The team published their work in Chinese Journal of Aeronautics on April 12, 2025.

“We propose an integrated solution combining ultrasonic vibration-assisted grinding (UVAG), heat pipe grinding wheels (HPGW), and minimum quantity lubrication (MQL) to realize high-efficiency precision machining with environmental sustainability.” said Wenfeng Ding, professor at College of Mechanical and Electrical Engineering at Nanjing University of Aeronautics and Astronautics (China), a senior expert whose research interests focus on the field of sustainable and hybrid-energy fields machining of aerospace difficult-to-cut materials.

“UVAG introduces high-frequency vibrations to disrupt inefficient rubbing and ploughing periods in traditional grinding, enhancing the chip formation stage by 10–50% and redirecting energy toward material removal rather than heat generation. This reduces grinding forces, minimizes thermal damage, and improves surface quality—critical for machining next-generation superalloys with hardness >500 HV and tensile strength >1500 MPa. Complementing this, HPGW embeds phase-change heat pipes within the wheel matrix to actively transfer over 65% of grinding heat during dry machining, eliminating dependence on external high-pressure coolants. This internal enhanced cooling system reduces energy consumption by 42% and carbon emissions by 56% compared to conventional methods while preventing surface burns. MQL further optimizes the process by delivering micron-scale lubricant droplets (10–100 mL/h) to form a friction-reducing film at the grinding interface, decreasing lubricant use by >90%, energy consumption by 45%, and waste treatment costs by 70–80% compared to flood cooling, while enhancing chip flashing.” said Wenfeng Ding.

These innovations establish a "thermo-mechanical synergistic regulation" framework: UVAG reduces heat generation at the source, HPGW ensures rapid heat dissipation, and MQL sustains lubrication efficiency with minimal environmental impact. “This triad overcomes the historical trade-off between high efficiency and sustainability, particularly for advanced superalloys that exceed the capabilities of traditional cubic boron nitride (CBN) wheels, which can lead to significant reductions in energy use, carbon emissions, and coolant reliance, while maintaining or improving surface integrity and geometric accuracy.” said Wenfeng Ding.

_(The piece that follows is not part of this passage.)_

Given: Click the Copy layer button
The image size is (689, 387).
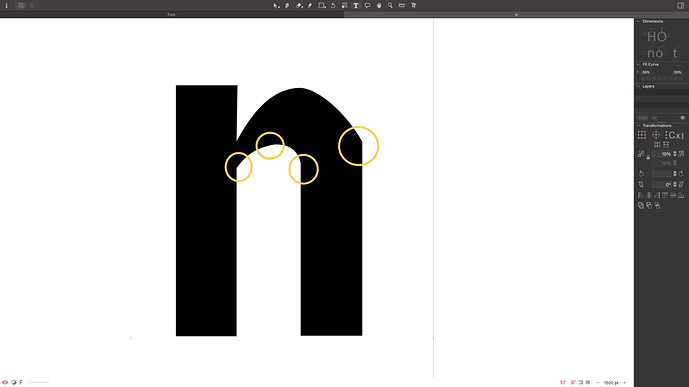Looking at the screenshot, I should point(642,118).
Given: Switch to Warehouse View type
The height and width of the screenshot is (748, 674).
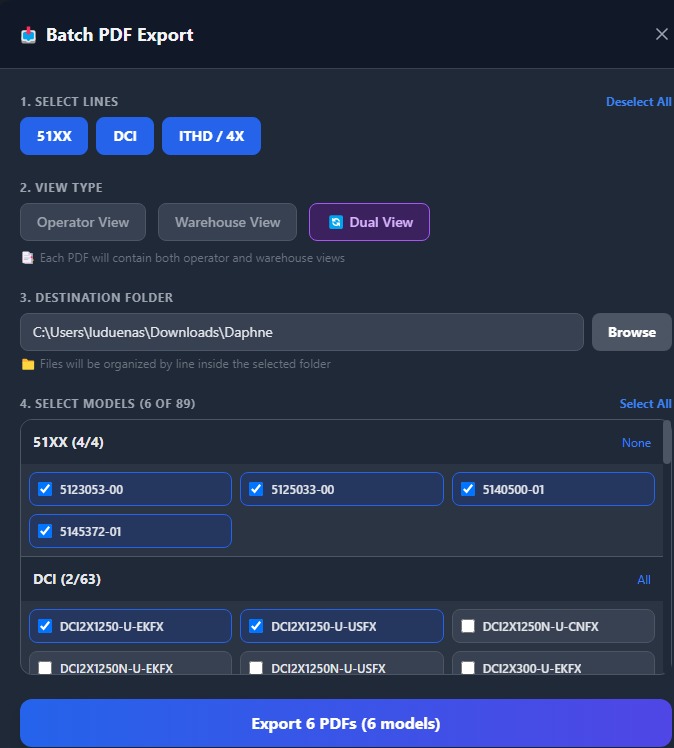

However, deep research on the heat-generation and energy transition mechanisms during the proposed high-efficiency-sustainable grinding process is still needed. And the temperature-control strategy and process-optimization for grinding of hot-end components also need further researching. 

Other contributors include Ning Qian, Jiuhua Xu from the College of Mechanical and Electrical Engineering at Nanjing University of Aeronautics and Astronautics, China.

 

Original Source

Ning QIAN, Wenfeng DING, Jiuhua XU. Challenges and solutions for high-efficiency-sustainable grinding of aero-engine hot-end components [J]. Chinese Journal of Aeronautics, 2025, https://doi.org/10.1016/j.cja.2025.103536.

 

About Chinese Journal of Aeronautics 

Chinese Journal of Aeronautics (CJA) is an open access, peer-reviewed international journal covering all aspects of aerospace engineering, monthly published by Elsevier. The Journal reports the scientific and technological achievements and frontiers in aeronautic engineering and astronautic engineering, in both theory and practice. CJA is indexed in SCI (IF = 5.3, top 4/52, Q1), EI, IAA, AJ, CSA, Scopus.